The Essex Serpent by Sarah Perry
The interest of Victorians in amateur fossil hunting brings Cora to a village on the Essex coast where the long, low tides have deposited remains for millennia. She has escaped London and the formal mourning expected after the death of her husband. Since she rarely had a happy day with him, her inappropriate smiles of independence need to be hidden away. In The Essex Serpent, Sarah Perry opens a can of worms, and we watch them wriggle through many lives.
The Serpent has been seen, rather like the Loch Ness Monster has been seen. Fog often shrouds the coast, but the heaving of a dark, moaning form penetrates into the receptive minds of the villagers. One pew in the church is adorned with a carving of the Essex Serpent. Villagers know it has shining scales, huge wings, and a rapacious mouth with sharp teeth.
The pastor, Will, cannot change their fear. In ever greater numbers, they attend his services, even though they are severely disappointed in his refusal to cast Christian spells on the monster. He tries to reason with them, but what is reason in the face of instinctive knowing? Even his wife, Stella, believes in the spells of the Serpent.
A semi-invalid, Stella is wraith-thin, wrapped in an aura of blue. In a kind of bliss, she collects blue things – a notebook, broken pottery, stones, ribbons – and she surrounds herself with them in her bedroom. Will adores her, as do her three children.

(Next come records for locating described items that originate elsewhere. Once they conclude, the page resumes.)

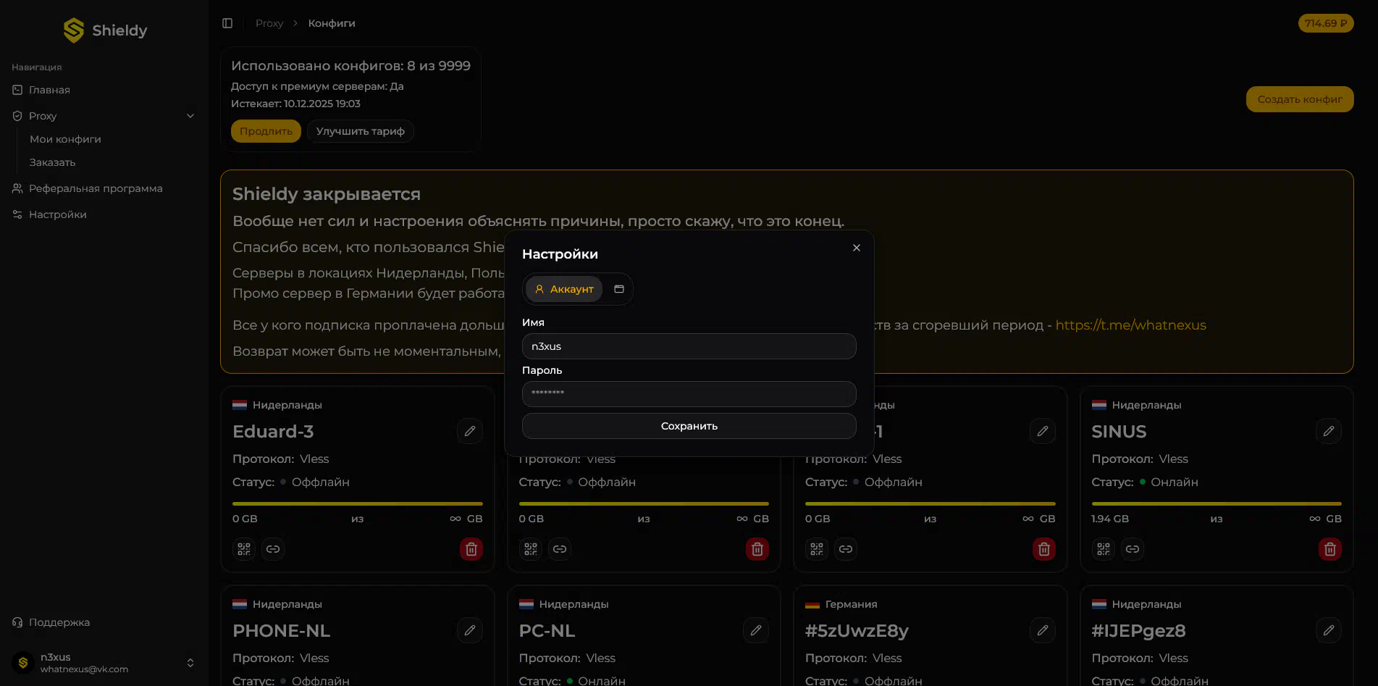Select the Аккаунт tab in settings
This screenshot has width=1378, height=686.
(564, 289)
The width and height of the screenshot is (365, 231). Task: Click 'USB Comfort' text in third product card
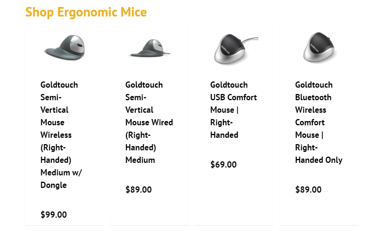(233, 97)
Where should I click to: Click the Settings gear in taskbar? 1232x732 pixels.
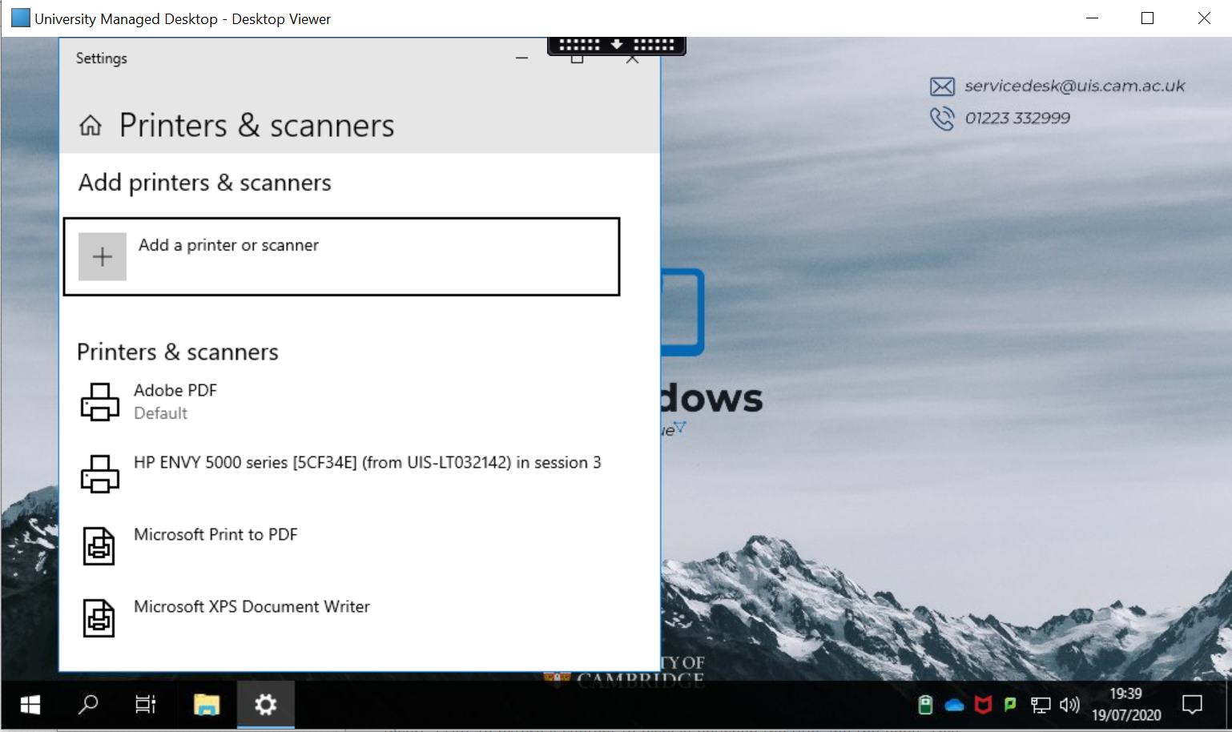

Cora’s arrival brings an influx of London visitors, welcomed by her but not by the villagers, who consider them interfering socialites. In fact, they are an eminent surgeon, Luke, his friend, Spenser, who is also a doctor, another friend, Ambrose, and his wife, Katherine. On meeting Stella, the two doctors immediately recognize why Stella seems to be disappearing before Will’s eyes. She is. She has advanced TB. Resisting treatment, Stella must acquiesce to the removal of her children for their own safety, kindly taken into the family home of Ambrose and Katherine.
The interplay of these characters leads to knotty themes. Love is particularly difficult, because the borders of friendship and romantic love are so blurred. Love in marriage might include deep friendship, as it does for Will and Stella, but did not for Cora and her husband. Convention, faith, and fear sway attitudes. Events cause cascades of change and readjustment.